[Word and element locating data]

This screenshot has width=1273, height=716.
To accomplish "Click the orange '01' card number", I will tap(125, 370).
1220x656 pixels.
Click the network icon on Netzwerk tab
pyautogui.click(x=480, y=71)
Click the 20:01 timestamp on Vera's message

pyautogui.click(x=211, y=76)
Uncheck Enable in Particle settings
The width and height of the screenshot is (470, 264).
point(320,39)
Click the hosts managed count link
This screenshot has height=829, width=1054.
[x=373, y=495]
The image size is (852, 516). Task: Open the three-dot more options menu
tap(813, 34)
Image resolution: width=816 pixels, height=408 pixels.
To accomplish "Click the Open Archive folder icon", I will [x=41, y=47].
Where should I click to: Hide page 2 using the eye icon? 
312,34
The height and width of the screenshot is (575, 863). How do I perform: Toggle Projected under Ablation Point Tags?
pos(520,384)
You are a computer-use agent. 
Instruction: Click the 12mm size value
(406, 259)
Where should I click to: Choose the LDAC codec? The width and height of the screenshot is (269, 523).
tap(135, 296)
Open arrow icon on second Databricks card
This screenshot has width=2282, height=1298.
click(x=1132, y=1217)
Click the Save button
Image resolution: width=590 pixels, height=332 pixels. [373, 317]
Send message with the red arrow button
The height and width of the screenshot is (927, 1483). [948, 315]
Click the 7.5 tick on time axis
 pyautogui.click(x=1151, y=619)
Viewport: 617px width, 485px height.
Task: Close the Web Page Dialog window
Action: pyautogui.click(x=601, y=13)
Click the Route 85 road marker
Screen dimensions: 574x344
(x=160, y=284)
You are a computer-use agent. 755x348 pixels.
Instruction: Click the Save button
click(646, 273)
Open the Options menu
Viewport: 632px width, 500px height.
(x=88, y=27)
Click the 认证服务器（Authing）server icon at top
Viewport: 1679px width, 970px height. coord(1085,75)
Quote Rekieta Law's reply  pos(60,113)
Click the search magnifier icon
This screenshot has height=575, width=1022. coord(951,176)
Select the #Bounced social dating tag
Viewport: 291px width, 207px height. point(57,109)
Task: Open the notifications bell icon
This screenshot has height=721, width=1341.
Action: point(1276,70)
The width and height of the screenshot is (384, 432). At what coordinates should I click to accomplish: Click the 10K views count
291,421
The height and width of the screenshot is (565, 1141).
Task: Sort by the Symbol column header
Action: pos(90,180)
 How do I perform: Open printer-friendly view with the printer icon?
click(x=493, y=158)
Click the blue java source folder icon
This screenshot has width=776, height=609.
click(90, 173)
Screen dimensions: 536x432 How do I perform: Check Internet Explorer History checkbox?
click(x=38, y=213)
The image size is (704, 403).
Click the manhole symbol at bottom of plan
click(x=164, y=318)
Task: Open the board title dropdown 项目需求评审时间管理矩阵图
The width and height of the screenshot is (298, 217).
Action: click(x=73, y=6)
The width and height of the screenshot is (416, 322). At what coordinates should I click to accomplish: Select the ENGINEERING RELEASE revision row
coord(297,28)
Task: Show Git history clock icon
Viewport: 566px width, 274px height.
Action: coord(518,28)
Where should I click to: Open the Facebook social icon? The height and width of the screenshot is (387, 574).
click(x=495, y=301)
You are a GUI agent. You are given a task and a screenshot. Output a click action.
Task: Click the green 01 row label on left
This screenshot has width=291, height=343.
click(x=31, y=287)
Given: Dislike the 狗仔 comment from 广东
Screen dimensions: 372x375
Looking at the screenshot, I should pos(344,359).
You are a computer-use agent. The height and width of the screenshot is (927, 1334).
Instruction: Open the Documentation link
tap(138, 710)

| Given instruction |
Can you rewrite everything from the start of the records down to the line containing "The height and width of the screenshot is (927, 1483).", changing "Save button" to "Submit button" and leaving all else unchanged?

| Solution to the exercise |
This screenshot has width=1273, height=716.
To accomplish "Click the orange '01' card number", I will tap(125, 370).
1220x656 pixels.
Click the network icon on Netzwerk tab
pyautogui.click(x=480, y=71)
Click the 20:01 timestamp on Vera's message

pyautogui.click(x=211, y=76)
Uncheck Enable in Particle settings
The width and height of the screenshot is (470, 264).
point(320,39)
Click the hosts managed count link
This screenshot has height=829, width=1054.
[x=373, y=495]
The image size is (852, 516). Task: Open the three-dot more options menu
tap(813, 34)
Image resolution: width=816 pixels, height=408 pixels.
To accomplish "Click the Open Archive folder icon", I will [x=41, y=47].
Where should I click to: Hide page 2 using the eye icon? 
312,34
The height and width of the screenshot is (575, 863). How do I perform: Toggle Projected under Ablation Point Tags?
pos(520,384)
You are a computer-use agent. 
Instruction: Click the 12mm size value
(406, 259)
Where should I click to: Choose the LDAC codec? The width and height of the screenshot is (269, 523).
tap(135, 296)
Open arrow icon on second Databricks card
This screenshot has width=2282, height=1298.
click(x=1132, y=1217)
Click the Submit button
Image resolution: width=590 pixels, height=332 pixels. [373, 317]
Send message with the red arrow button
The height and width of the screenshot is (927, 1483). [948, 315]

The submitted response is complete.